Could you quote the blog post below, "The Cheap Price Of Friendship," in full and word for word?
╭─ SOURCE DOCUMENT
The Cheap Price Of Friendship

I can't believe how childish can some get despite their old age, pricing their friendship based purely social media platforms. What do I mean?

Today, I found out that this person (let's name him K ^^) has been bitching about me to his friends; telling them my that blog sucks and he hates me blablabla, so on and so forth.

Apparently, we had some common mutual friends and somehow word passed and it came to me!

Note: I used to talk to K quite often in the past and have NEVER EVER done anything against him.

So being me, I took a step forward and confronted this person. I thought it would be easier to clean up this mess by talking things out.

Initially, he apologized for the things he has said and I thought that all of this would pass.

HOWEVER, I found out that he started bitching about me again! Complaining about how I don't follow my friends on instagram, I'm childish blahblahblah, that I only wants fans and not friends.

LOLOLOLOLOLOLOLOL

NOW LETS GET THIS CLEAR.


YES. I do not follow most of my friends on my social media platform but THERE IS A REASON AS TO WHY I'M DOING IT.

(I would really appreciate it if my friends would read this so that I save the hassle of explaining this over and over again). 

Around 2 years back, I started becoming popular because of all the hallyu craze going around and had a crazy amount of fans and etc. I was fine with it as I was loving the love &attention these people were giving me. However, one of them crossed the limits.

One of them, managed to befriend one of my (not so close) friends through twitter, got my number through that friend, and started harassing/pestering me via text messages/whatsapp EVERY FREAKING DAY.
╰─
╭─ EXTRACTED ENTRIES
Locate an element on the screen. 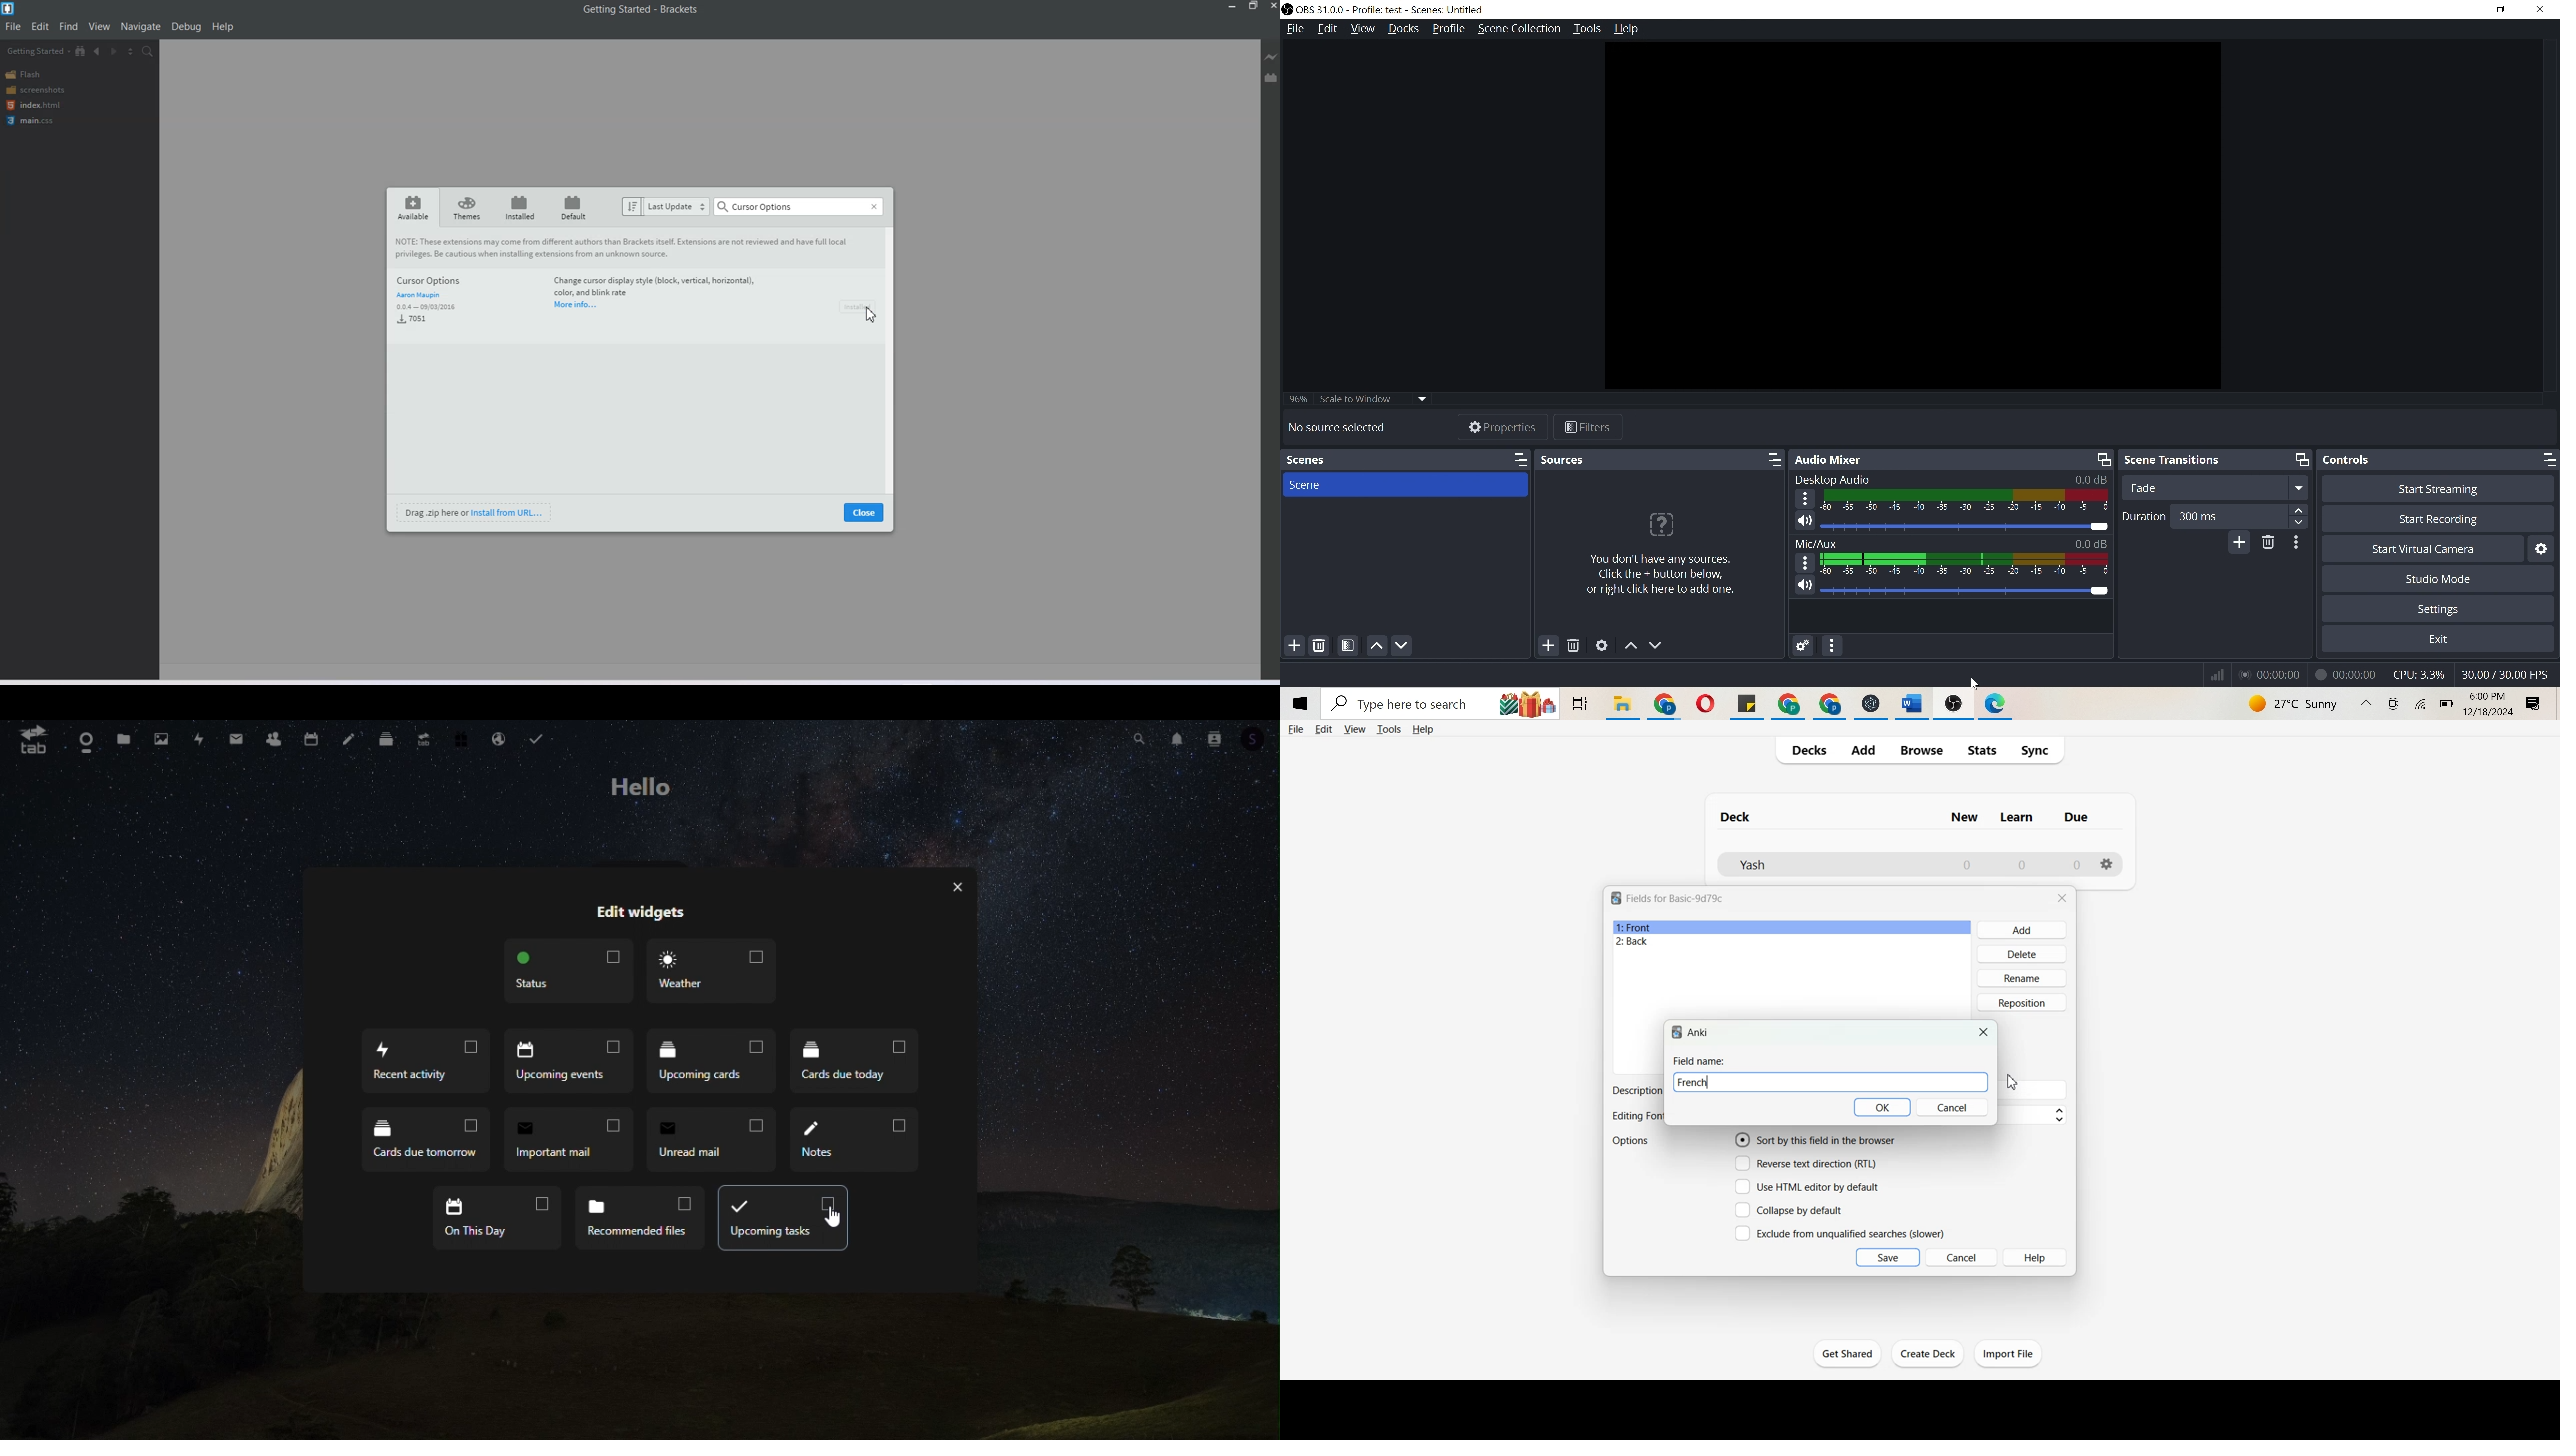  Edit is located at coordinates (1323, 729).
╰─
╭─ EXTRACTED ENTRIES
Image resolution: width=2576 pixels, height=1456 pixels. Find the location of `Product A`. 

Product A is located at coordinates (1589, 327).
╰─
## FINISHED TASK
The Cheap Price Of Friendship

I can't believe how childish can some get despite their old age, pricing their friendship based purely social media platforms. What do I mean?

Today, I found out that this person (let's name him K ^^) has been bitching about me to his friends; telling them my that blog sucks and he hates me blablabla, so on and so forth.

Apparently, we had some common mutual friends and somehow word passed and it came to me!

Note: I used to talk to K quite often in the past and have NEVER EVER done anything against him.

So being me, I took a step forward and confronted this person. I thought it would be easier to clean up this mess by talking things out.

Initially, he apologized for the things he has said and I thought that all of this would pass.

HOWEVER, I found out that he started bitching about me again! Complaining about how I don't follow my friends on instagram, I'm childish blahblahblah, that I only wants fans and not friends.

LOLOLOLOLOLOLOLOL

NOW LETS GET THIS CLEAR.


YES. I do not follow most of my friends on my social media platform but THERE IS A REASON AS TO WHY I'M DOING IT.

(I would really appreciate it if my friends would read this so that I save the hassle of explaining this over and over again). 

Around 2 years back, I started becoming popular because of all the hallyu craze going around and had a crazy amount of fans and etc. I was fine with it as I was loving the love &attention these people were giving me. However, one of them crossed the limits.

One of them, managed to befriend one of my (not so close) friends through twitter, got my number through that friend, and started harassing/pestering me via text messages/whatsapp EVERY FREAKING DAY.